According to the draft, banks must categorically separate their digital services into two categories: view-only(checking account balance or downloading statements) and transactional (like fund transfers, loans, and bill payments).

For view-only services, banks can start offering them immediately but must inform the RBI within 30 days of launch.

However, transactional services will need prior approval from the RBI. Banks must meet specific criteria, including a minimum total asset base of ₹500 crore, robust technical infrastructure, and an audit clearance from the Indian Computer Emergency Response Team (CERT-In).

The proposal also mandates compliance with existing IT outsourcing norms, digital payment security standards, and anti-fraud safeguards. Digital banking modes include internet banking, mobile apps, and tablet-based access.

Customer-Friendly Reforms and Anti-Fraud Safeguards

RBI’s draft includes major steps to protect consumers:

  • Clear consent: Banks must obtain explicit customer approval before activating digital services.
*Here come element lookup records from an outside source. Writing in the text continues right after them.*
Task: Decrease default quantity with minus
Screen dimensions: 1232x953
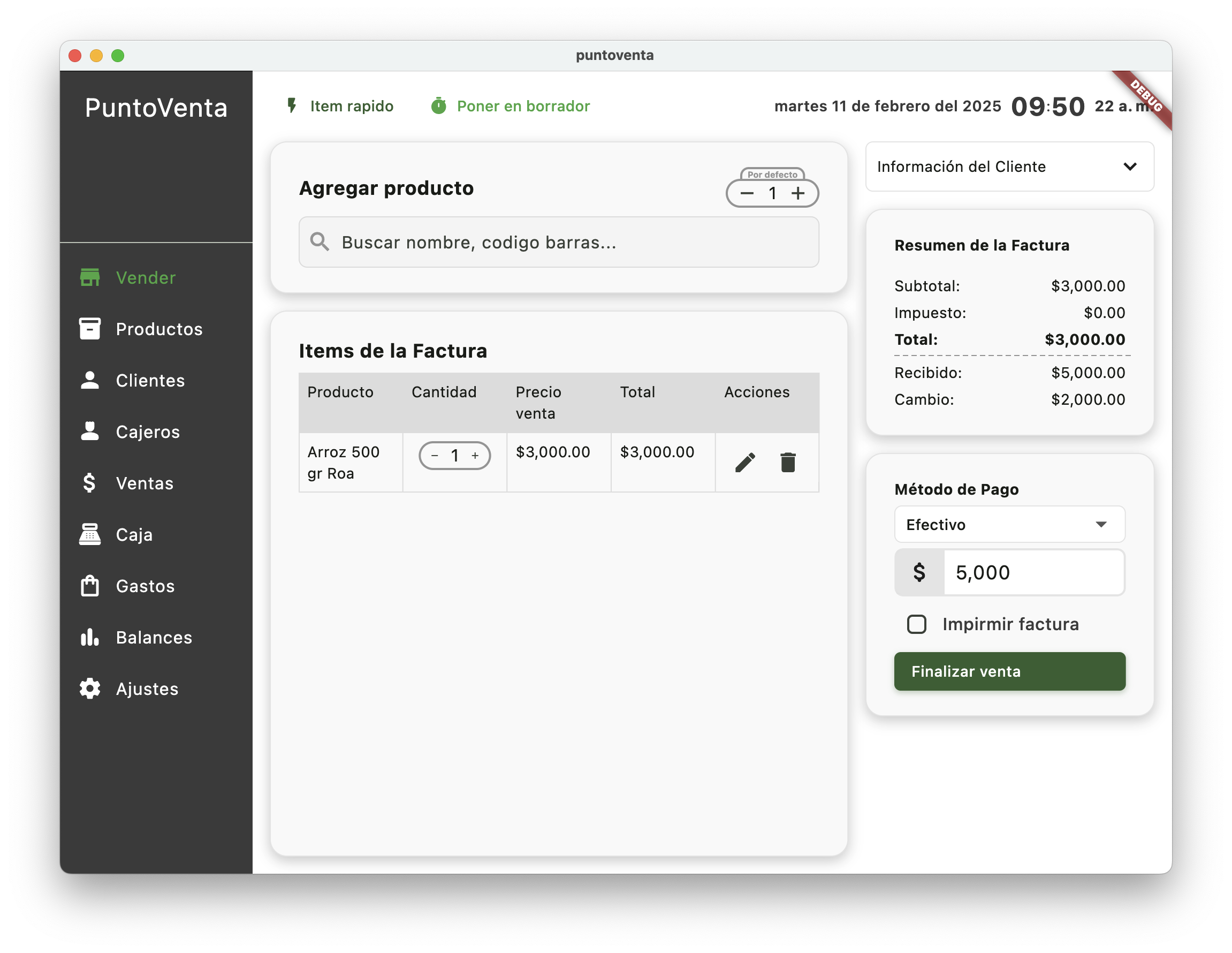Action: [747, 193]

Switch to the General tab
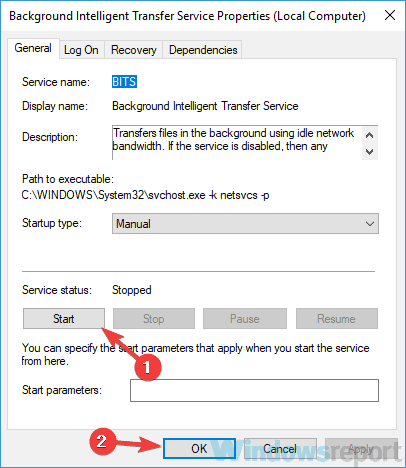[x=33, y=48]
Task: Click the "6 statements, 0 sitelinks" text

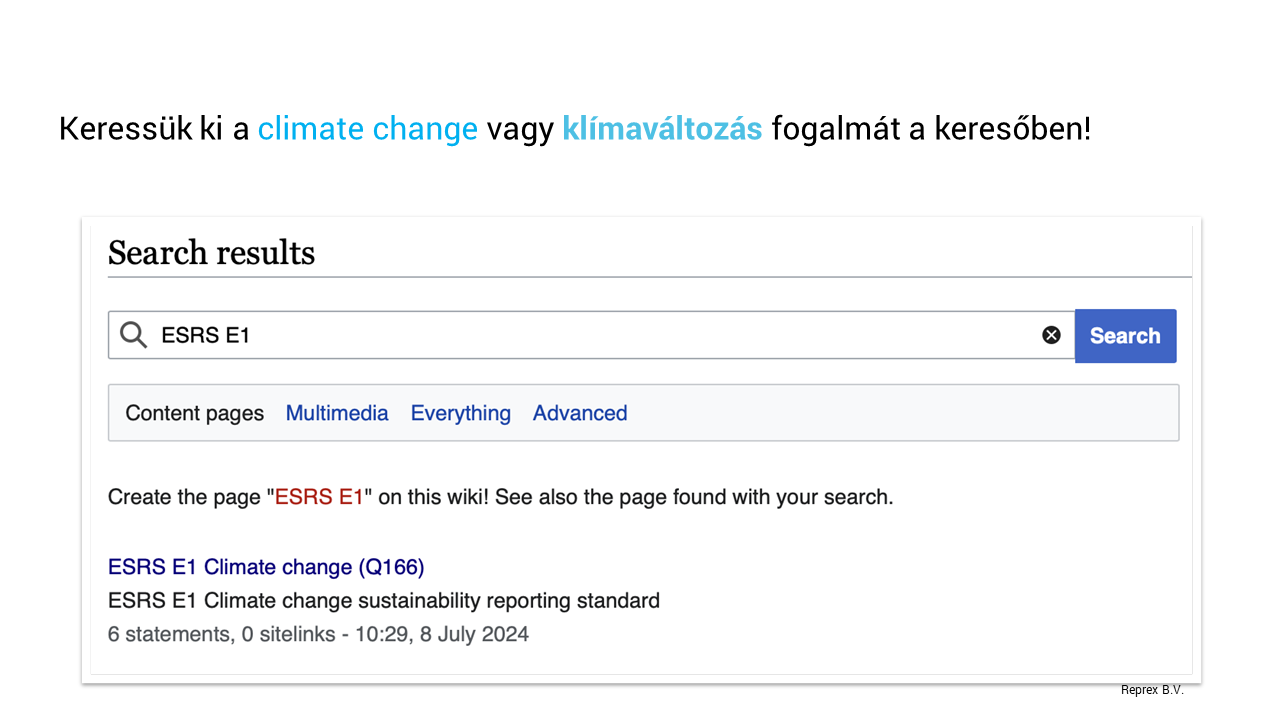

Terms and conditions must be offered in simple language—Hindi, English, or regional languages—for easy understanding.

  • Fraud prevention: Banks must set transaction limits, conduct regular fraud risk assessments, and monitor customers’ transaction patterns to detect irregularities.

  • Third-party restrictions: Banks will only be allowed to feature third-party services or products on their digital platforms if such products have been pre-approved by the RBI.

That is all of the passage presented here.